You helped me to filter "Security" logs only. Now trying to filter specific multiple EventIds: 4660,4663, 4624, 5140, 560, 564..

In the sample of:
==============================================================
Query <QueryList> \
<Query Id="0">\
<Select Path="Security">*[System[(EventID='4663')]]</Select>\
</Query>\
</QueryList>
=============================================================
How do I include multiple EventIDs?

Thank you

[jolson]

You can query for a range of numbers like so:

2015-11-30 13_00_19-Dashboard • Nagios Log Server.png

You can use a filter if you'd prefer.

[dlukinski]

You can query for a range of numbers like so:

2015-11-30 13_00_19-Dashboard • Nagios Log Server.png

You can use a filter if you'd prefer.

We actually prefer source-based filtering (to save the WAN). Just unsure how to edit the configuration file to include say 4660, 4663 and 560 (for example)

[jolson]

Understood. Please see this link for excellent document that covers nxlog in detail: http://nxlog-ce.sourceforge.net/nxlog-d ... manual.pdf

That said, you will need to modify nxlog.conf on your Windows Server as follows:

Code: Select all

<Input eventlog>
    Module im_msvistalog
    Exec if not ($EventID == 4660 or $EventID == 4663 or $EventID == 560) drop();
</Input>

Let me know if that works for you.

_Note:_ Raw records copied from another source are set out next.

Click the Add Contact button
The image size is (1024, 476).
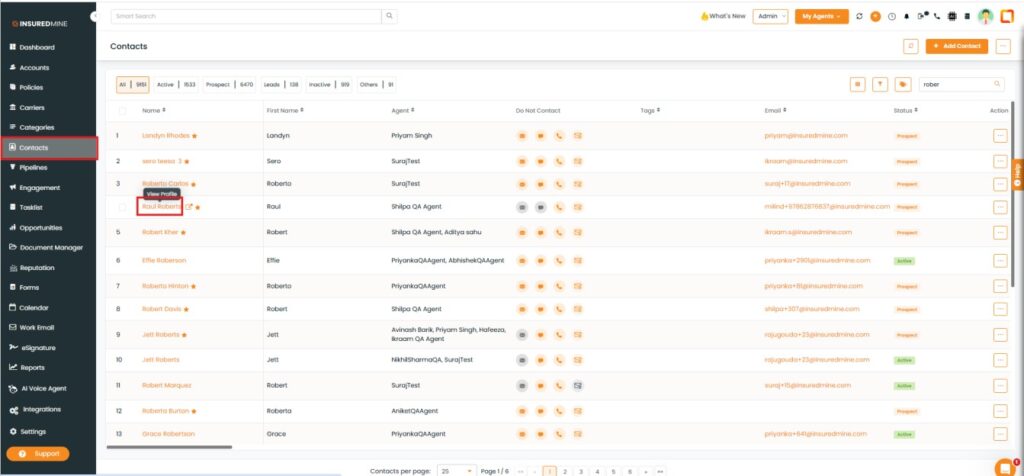[x=956, y=46]
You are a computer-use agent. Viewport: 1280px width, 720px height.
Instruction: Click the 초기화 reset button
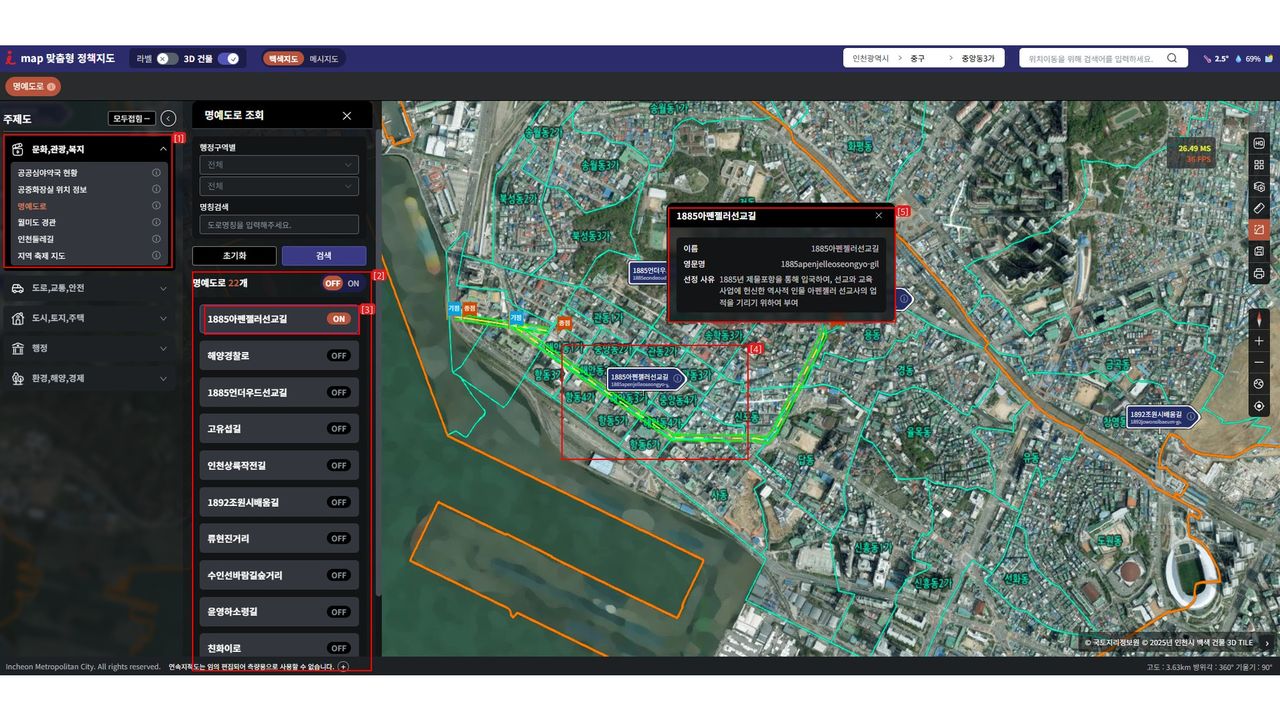coord(233,256)
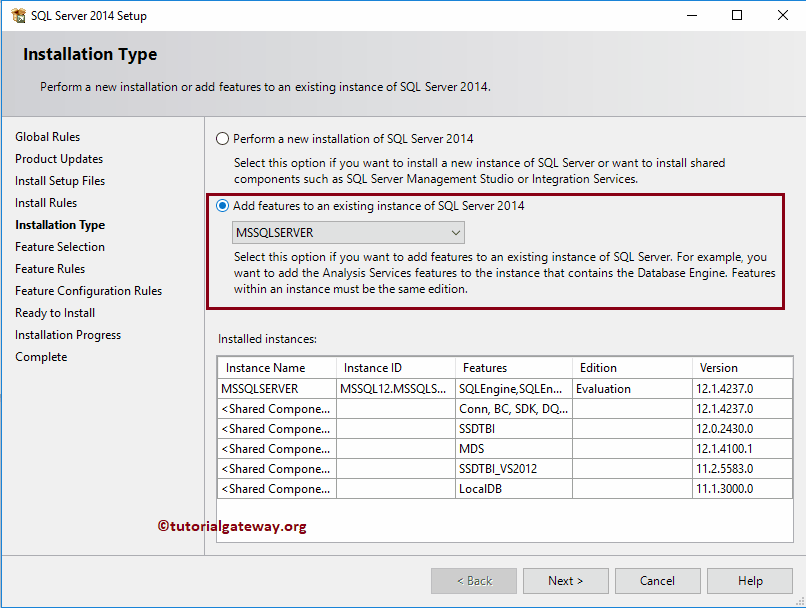Select Feature Rules step
The image size is (806, 608).
point(49,268)
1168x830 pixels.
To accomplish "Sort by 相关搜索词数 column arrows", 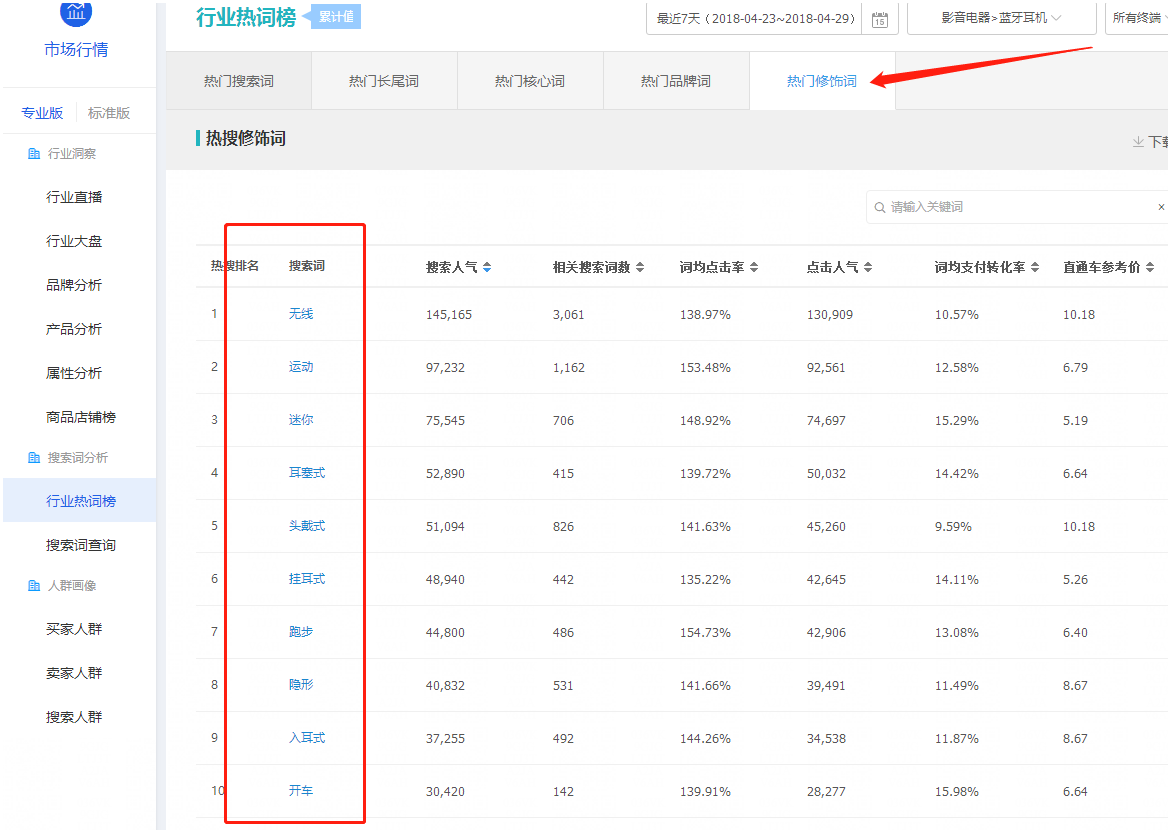I will tap(640, 267).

Thanks!

[dlukinski]

Understood. Please see this link for excellent document that covers nxlog in detail: http://nxlog-ce.sourceforge.net/nxlog-d ... manual.pdf

That said, you will need to modify nxlog.conf on your Windows Server as follows:

Code: Select all

<Input eventlog>
    Module im_msvistalog
    Exec if not ($EventID == 4660 or $EventID == 4663 or $EventID == 560) drop();
</Input>

Let me know if that works for you. Thanks!

This worked.
Thank you very much!
- please close this case

[rkennedy]

I will now close this out, feel free to open a new thread if you need assistance in the future.